(Beginning of Provided passage)

Confidentiality of the Award
Article
75
The award shall be treated
as confidential by the parties and may only
be disclosed to a third party if and to the
extent that
(i) the parties consent, or
(ii) it falls into the public
domain as a result of an action before a national
court or other competent authority, or
(iii) it must be disclosed
in order to comply with a legal requirement
imposed on a party or in order to establish
or protect a party's legal rights against
a third party.
Maintenance of Confidentiality by the Center
and Arbitrator
Article
76
(a) Unless the parties agree
otherwise, the Center and the arbitrator shall
maintain the confidentiality of the arbitration,
the award and, to the extent that they describe
information that is not in the public domain,
any documentary or other evidence disclosed
during the arbitration, except to the extent
necessary in connection with a court action
relating to the award, or as otherwise required
by law.
(b) Notwithstanding paragraph
(a), the Center may include information concerning
the arbitration in any aggregate statistical
data that it publishes concerning its activities,
provided that such information does not enable
the parties or the particular circumstances
of the dispute to be identified.
VIII.
MISCELLANEOUS
Exclusion
of Liability
Article
77
Except in respect of deliberate
wrongdoing, the arbitrator or arbitrators,
WIPO and the Center shall not be liable to
a party for any act or omission in connection
with the arbitration.
Waiver
of Defamation
Article
78
The parties and, by acceptance
of appointment, the arbitrator agree that
any statements or comments, whether written
or oral, made or used by them or their representatives
in preparation for or in the course of the
arbitration shall not be relied upon to found
or maintain any action for defamation, libel,
slander or any related complaint, and this
Article may be pleaded as a bar to any such
action.
SCHEDULE
OF FEES
(All amounts are in United
States dollars)
FEES
OF THE CENTER
I.
Registration Fee
(Article 67, WIPO Arbitration Rules)
Amount
of Claim |
Registration Fee |
Up
to $1,000,000 |
$1,000 |
$1,000,001 to $10,000,000 |
$2,000 |
Over
$10,000,000 |
$3,000 |
Notes
1. Where the amount of the
claim is not specified at the time of submitting
the Request for Arbitration, a registration
fee of $1,000 shall be payable, subject to
adjustment when the Statement of Claim is
filed.
2. Where a claim is not for
a monetary amount, a registration fee of $1,000
shall be payable, subject to adjustment. The
adjustment shall be made by reference to the
registration fee that the Center, upon examination
of the Request for Arbitration or the Statement
of Claim, determines to be appropriate in
the circumstances.
3. The amount of claims expressed
in currencies other than United States dollars
shall, for the purposes of calculating the
registration fee, be converted to amounts
expressed in United States dollars on the
basis of the official United Nations exchange
rate prevailing on the date of submission
of the Request for Arbitration.

(End of Provided passage)
(Beginning of Data under study)

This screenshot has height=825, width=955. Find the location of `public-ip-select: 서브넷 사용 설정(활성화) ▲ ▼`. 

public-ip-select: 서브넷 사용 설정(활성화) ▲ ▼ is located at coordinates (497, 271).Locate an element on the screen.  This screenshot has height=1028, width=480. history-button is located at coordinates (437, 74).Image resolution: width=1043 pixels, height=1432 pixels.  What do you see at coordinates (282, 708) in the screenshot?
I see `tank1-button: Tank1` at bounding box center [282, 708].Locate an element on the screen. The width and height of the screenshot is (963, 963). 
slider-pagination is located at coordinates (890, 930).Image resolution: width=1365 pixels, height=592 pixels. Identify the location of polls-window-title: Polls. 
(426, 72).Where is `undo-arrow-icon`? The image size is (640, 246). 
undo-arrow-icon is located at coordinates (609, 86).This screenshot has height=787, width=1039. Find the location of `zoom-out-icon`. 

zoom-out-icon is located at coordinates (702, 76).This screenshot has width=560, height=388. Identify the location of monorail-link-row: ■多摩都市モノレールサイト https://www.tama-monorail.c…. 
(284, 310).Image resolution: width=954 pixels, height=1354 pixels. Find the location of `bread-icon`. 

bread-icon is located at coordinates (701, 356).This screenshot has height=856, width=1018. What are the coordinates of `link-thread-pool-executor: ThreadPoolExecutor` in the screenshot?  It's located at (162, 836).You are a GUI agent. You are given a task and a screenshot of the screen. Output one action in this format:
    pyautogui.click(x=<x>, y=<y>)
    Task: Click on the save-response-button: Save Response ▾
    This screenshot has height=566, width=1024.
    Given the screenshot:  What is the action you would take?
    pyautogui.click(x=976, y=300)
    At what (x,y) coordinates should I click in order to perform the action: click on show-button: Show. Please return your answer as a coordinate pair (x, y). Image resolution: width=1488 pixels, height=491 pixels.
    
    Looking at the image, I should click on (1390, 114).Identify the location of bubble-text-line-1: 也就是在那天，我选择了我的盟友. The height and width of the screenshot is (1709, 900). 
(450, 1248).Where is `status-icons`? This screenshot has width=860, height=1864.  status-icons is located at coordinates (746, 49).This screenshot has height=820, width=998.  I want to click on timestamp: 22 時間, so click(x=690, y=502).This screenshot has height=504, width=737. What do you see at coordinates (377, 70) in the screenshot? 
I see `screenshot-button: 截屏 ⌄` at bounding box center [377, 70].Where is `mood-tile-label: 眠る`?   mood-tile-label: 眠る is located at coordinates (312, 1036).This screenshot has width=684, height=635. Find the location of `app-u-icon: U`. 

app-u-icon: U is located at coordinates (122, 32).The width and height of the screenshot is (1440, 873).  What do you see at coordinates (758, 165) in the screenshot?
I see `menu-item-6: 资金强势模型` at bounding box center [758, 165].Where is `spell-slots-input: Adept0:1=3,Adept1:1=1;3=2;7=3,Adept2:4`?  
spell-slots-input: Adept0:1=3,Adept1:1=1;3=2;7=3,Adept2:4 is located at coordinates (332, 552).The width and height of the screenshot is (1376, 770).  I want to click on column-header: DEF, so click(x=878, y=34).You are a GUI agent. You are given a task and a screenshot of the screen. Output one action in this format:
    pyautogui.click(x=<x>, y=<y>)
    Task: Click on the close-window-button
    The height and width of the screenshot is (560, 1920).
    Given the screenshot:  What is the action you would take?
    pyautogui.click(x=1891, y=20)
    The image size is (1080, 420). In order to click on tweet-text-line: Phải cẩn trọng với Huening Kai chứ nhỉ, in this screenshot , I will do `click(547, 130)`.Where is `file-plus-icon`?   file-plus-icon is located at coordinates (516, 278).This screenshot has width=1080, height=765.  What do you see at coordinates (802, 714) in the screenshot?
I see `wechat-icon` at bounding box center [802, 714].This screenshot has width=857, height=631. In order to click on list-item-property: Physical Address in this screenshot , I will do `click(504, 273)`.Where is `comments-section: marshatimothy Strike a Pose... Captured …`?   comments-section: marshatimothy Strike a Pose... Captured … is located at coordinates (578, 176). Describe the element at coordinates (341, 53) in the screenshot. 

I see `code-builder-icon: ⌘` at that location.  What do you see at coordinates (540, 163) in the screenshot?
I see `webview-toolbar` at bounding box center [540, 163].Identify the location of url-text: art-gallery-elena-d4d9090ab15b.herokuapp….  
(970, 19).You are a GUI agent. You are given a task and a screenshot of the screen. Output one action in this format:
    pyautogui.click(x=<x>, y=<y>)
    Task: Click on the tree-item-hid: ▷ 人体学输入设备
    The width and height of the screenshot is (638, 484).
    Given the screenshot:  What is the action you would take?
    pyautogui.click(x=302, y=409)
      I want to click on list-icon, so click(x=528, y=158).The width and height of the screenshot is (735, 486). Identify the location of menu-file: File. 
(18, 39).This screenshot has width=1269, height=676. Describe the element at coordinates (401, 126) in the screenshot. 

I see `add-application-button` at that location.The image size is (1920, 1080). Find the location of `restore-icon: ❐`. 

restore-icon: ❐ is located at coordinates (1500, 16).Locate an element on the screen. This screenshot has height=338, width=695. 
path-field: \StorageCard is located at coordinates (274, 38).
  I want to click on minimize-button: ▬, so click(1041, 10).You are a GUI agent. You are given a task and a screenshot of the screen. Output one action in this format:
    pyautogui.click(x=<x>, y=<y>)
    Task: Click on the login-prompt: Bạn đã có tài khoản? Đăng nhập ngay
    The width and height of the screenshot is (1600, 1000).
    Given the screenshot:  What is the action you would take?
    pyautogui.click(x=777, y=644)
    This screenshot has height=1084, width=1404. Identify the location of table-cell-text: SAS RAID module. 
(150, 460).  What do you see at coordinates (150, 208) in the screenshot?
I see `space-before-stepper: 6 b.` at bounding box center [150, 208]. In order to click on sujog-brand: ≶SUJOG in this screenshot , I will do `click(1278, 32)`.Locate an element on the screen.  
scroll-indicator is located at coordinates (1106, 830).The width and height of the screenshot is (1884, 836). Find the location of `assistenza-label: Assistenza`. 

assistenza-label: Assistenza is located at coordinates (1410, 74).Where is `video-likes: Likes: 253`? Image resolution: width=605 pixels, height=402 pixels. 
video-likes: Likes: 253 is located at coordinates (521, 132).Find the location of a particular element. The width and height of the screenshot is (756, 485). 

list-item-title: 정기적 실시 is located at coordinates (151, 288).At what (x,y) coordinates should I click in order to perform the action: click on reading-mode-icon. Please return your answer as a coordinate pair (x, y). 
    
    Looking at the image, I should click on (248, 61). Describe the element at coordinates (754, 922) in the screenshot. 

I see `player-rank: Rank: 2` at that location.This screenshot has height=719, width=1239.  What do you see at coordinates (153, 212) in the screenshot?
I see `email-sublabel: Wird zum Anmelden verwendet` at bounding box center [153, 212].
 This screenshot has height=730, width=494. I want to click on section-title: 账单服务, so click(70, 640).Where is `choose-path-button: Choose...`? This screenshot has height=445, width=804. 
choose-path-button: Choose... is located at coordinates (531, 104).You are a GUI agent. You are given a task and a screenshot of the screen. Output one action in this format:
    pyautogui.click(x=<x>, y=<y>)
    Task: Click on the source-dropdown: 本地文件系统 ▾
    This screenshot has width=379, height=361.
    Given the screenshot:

(End of Data under study)

- **What you need to do**
- a) Can you print everything in the arbitration rules excerpt from "2. Where a claim" down to "the circumstances."?
- b) What registration fee does the arbitration rules excerpt set for each range of claim amounts?

- **Answers by task**
- a)
2. Where a claim is not for
a monetary amount, a registration fee of $1,000
shall be payable, subject to adjustment. The
adjustment shall be made by reference to the
registration fee that the Center, upon examination
of the Request for Arbitration or the Statement
of Claim, determines to be appropriate in
the circumstances.

- b)
- Up to $1,000,000: $1,000
- $1,000,001 to $10,000,000: $2,000
- Over $10,000,000: $3,000